Arif melanjutkan, upaya lain yang juga dilakukan yakni meningkatkan kapasitas angkut moda transportasi serta perbaikan kinerja layanan khususnya di sektor transportasi darat.

Kemudian dari segi biaya pencatatan inventaris atau inventory carrying cost, peningkatan kapasitas jasa logistik melalui pemberdayaan pemilik kargo diharapkan dapat menurunkan biaya inventaris yang saat ini masih lebih tinggi.

Dalam pemaparannya, Arif mengungkapkan bahwa biaya logistik terhadap persentase harga barang Indonesia tercatat sebesar 14,1 persen. Kontribusi itu didominasi oleh transportasi darat sebesar 7,0 persen, kemudian transportasi laut 3,6 persen, pergudangan 1,5 persen, administrasi 1,2 persen, dan transportasi udara sebesar 0,8 persen.

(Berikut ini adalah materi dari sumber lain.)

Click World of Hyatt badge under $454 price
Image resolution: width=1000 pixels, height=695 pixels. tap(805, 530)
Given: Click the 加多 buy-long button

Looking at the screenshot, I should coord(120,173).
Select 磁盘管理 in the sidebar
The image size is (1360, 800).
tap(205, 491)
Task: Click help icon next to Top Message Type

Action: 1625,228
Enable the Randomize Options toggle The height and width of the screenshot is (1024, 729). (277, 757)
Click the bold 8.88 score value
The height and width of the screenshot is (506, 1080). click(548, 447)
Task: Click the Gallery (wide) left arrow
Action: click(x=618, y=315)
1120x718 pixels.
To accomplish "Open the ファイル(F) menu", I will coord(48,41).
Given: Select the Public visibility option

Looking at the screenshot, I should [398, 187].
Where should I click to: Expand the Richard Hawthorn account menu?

Sebagai langkah penyempurnaan kebijakan logistik, Arif menjelaskan beberapa strategi dari Kemenhub. Pertama, melakukan efisiensi terhadap jaringan angkutan pelayaran dan penerbangan sebagai tulang punggung konektivitas yang terpadu secara domestik dan terhubung secara global.

Kedua, penguatan integrasi antar moda transportasi darat, laut, dan udara untuk meningkatkan efisiensi logistik dan mobilitas penumpang.

“Selanjutnya, mewujudkan pengembangan angkutan masal yang terintegrasi dan berkelanjutan terutama jaringan kereta api menuju ke pelabuhan. Strategi itu juga diarahkan guna meningkatkan daya saing logistik nasional,” pungkasnya.